Stored records:
------------------------------------
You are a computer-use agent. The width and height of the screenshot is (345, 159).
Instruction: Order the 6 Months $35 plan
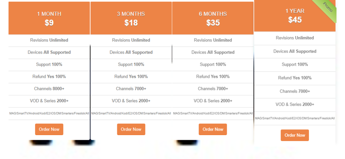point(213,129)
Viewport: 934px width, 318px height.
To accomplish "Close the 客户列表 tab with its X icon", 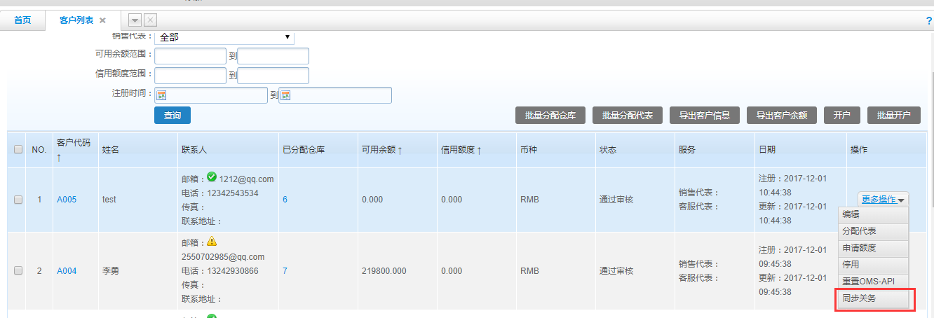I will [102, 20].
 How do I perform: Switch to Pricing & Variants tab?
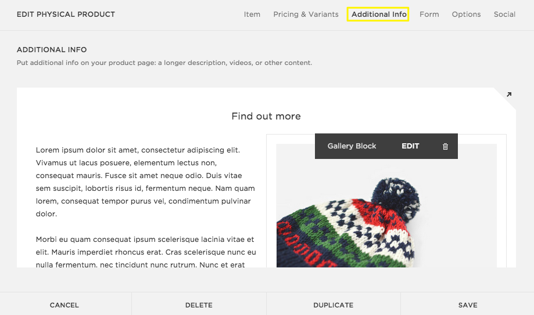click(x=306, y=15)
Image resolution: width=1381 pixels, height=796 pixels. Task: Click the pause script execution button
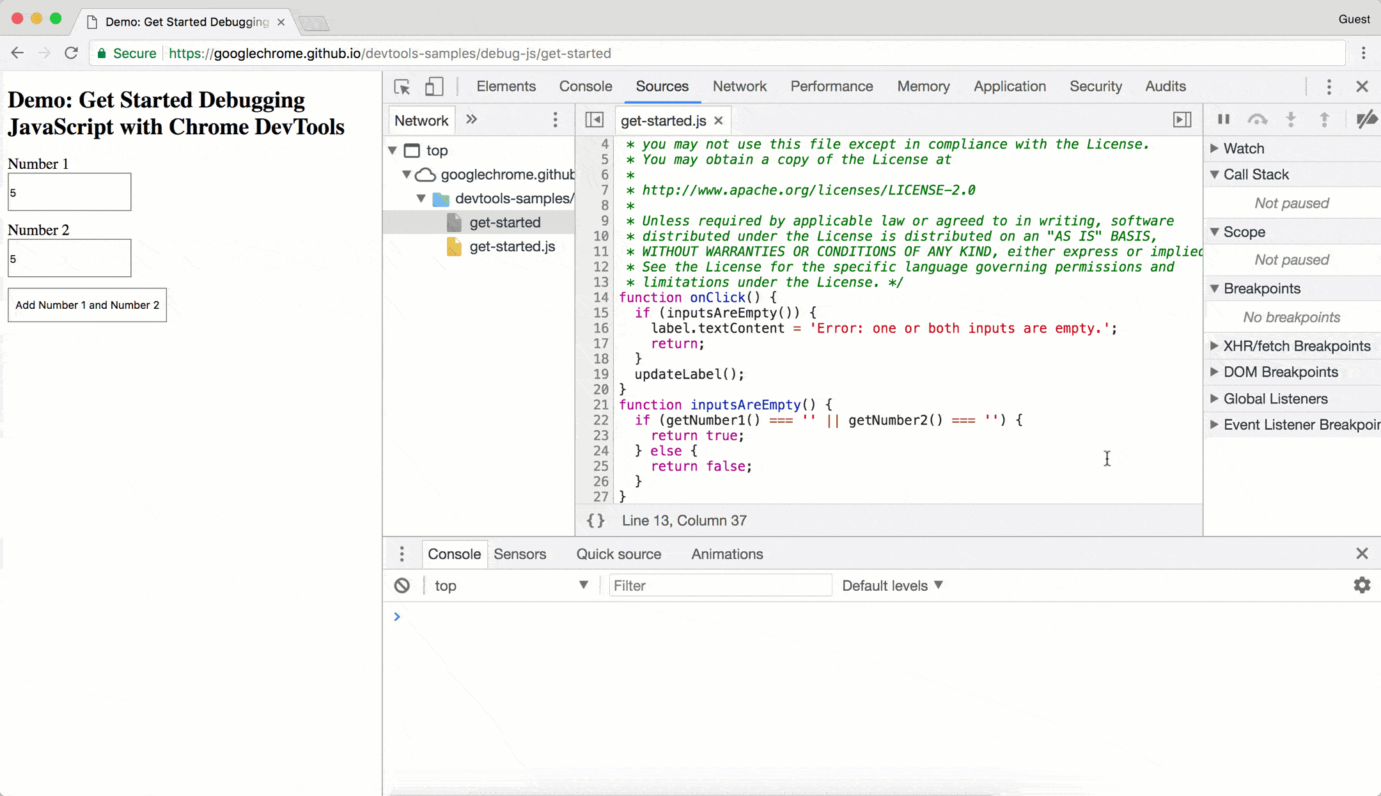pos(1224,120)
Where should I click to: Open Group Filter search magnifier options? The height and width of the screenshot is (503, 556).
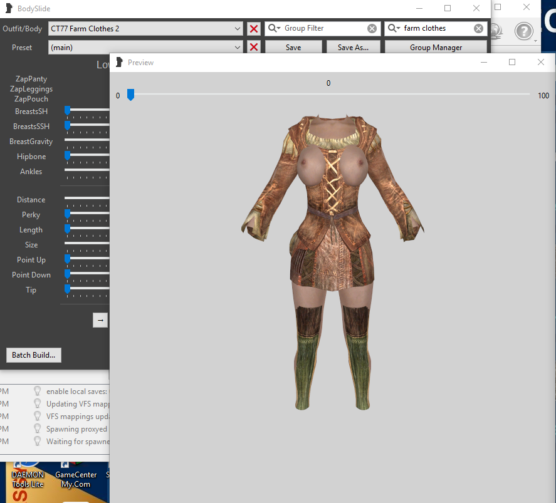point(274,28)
------------------------------------
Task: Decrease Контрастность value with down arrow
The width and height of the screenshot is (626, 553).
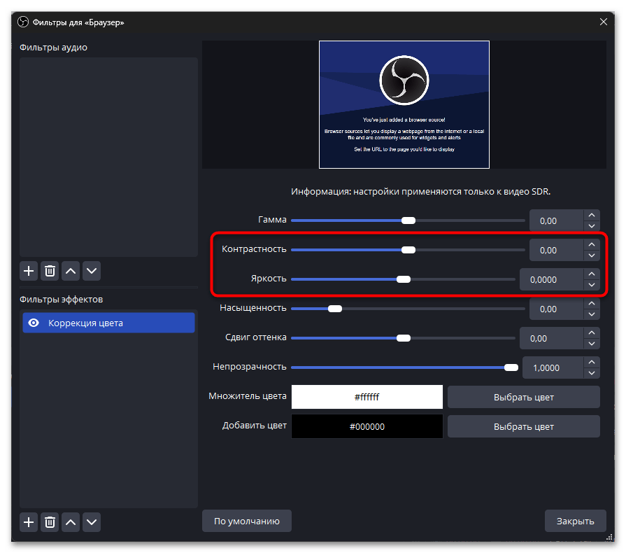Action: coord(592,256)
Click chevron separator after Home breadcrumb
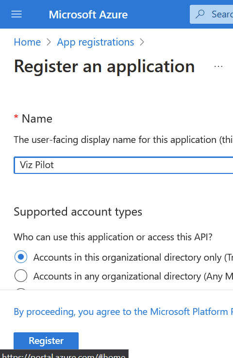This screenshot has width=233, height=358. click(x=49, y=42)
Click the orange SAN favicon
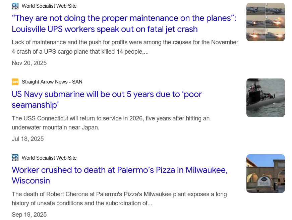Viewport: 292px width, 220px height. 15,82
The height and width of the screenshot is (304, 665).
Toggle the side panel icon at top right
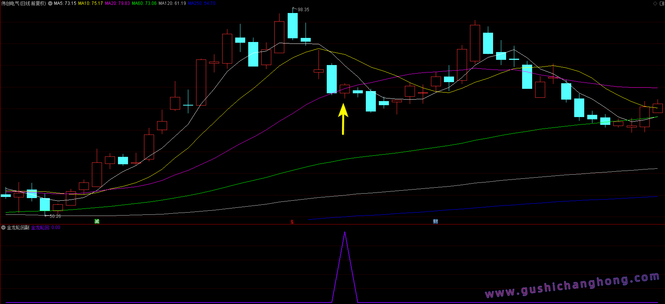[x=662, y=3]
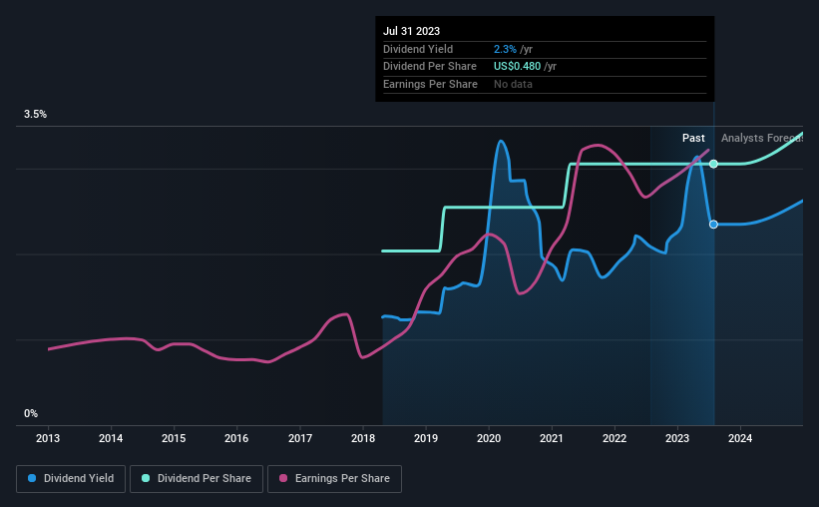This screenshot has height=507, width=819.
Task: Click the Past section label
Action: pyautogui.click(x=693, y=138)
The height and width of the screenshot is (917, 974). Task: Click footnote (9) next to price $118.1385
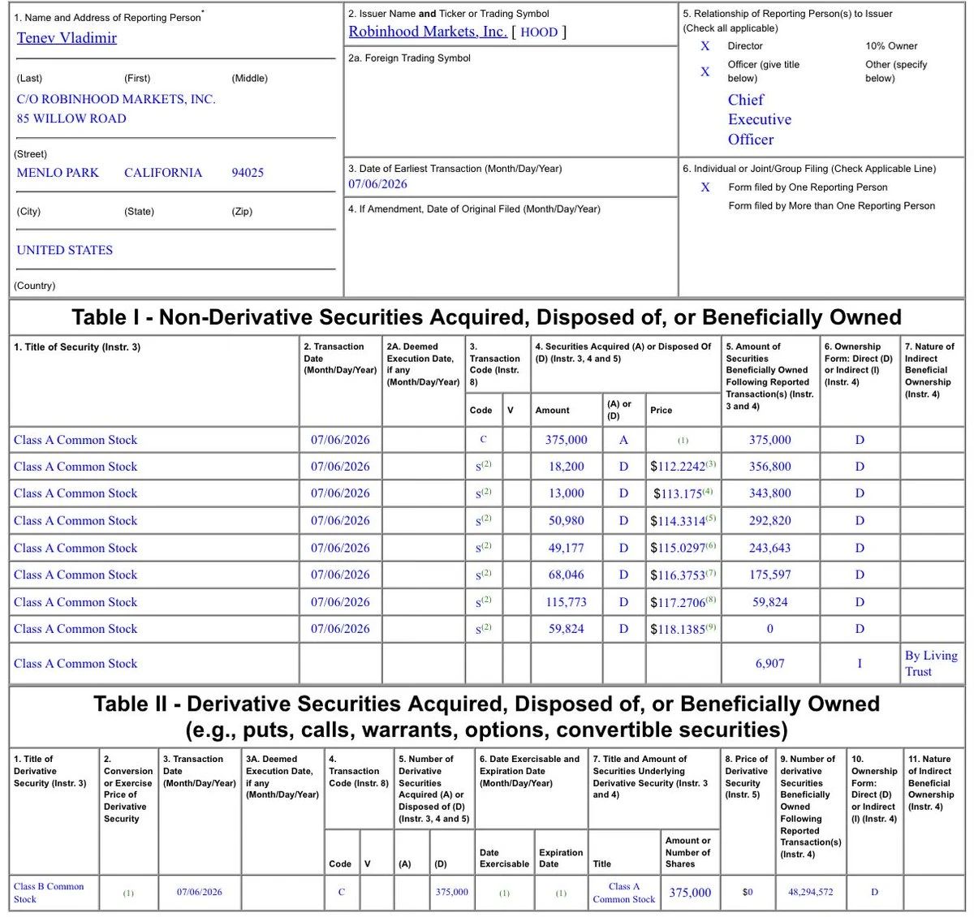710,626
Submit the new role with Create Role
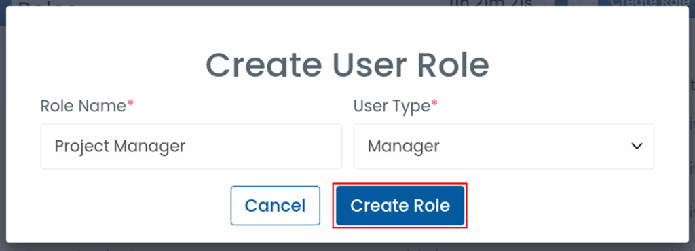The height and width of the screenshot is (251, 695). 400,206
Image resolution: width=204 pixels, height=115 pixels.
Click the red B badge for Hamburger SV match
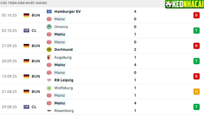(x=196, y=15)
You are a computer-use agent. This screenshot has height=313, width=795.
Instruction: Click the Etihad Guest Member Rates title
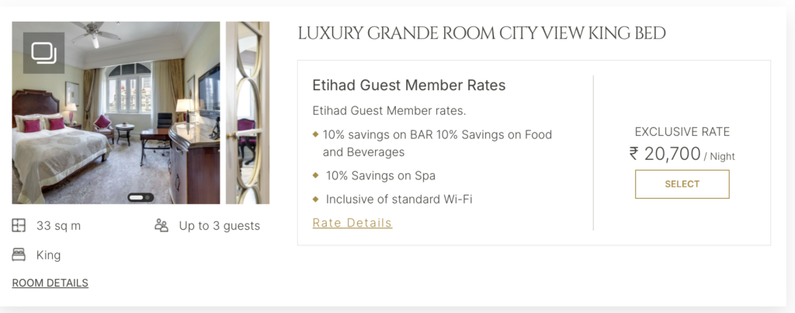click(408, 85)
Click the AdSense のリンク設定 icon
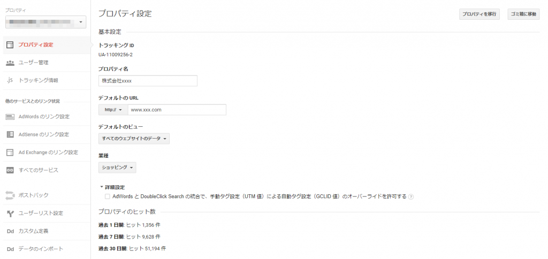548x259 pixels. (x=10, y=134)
------------------------------------
__INSTRUCTIONS TO FOLLOW__. Among the records above, find the lines that contain "computer" and copy every one.

__ANSWER BOX__.
You are a computer-use agent. The width and height of the screenshot is (345, 159).
You are a computer-use agent. This screenshot has height=313, width=795.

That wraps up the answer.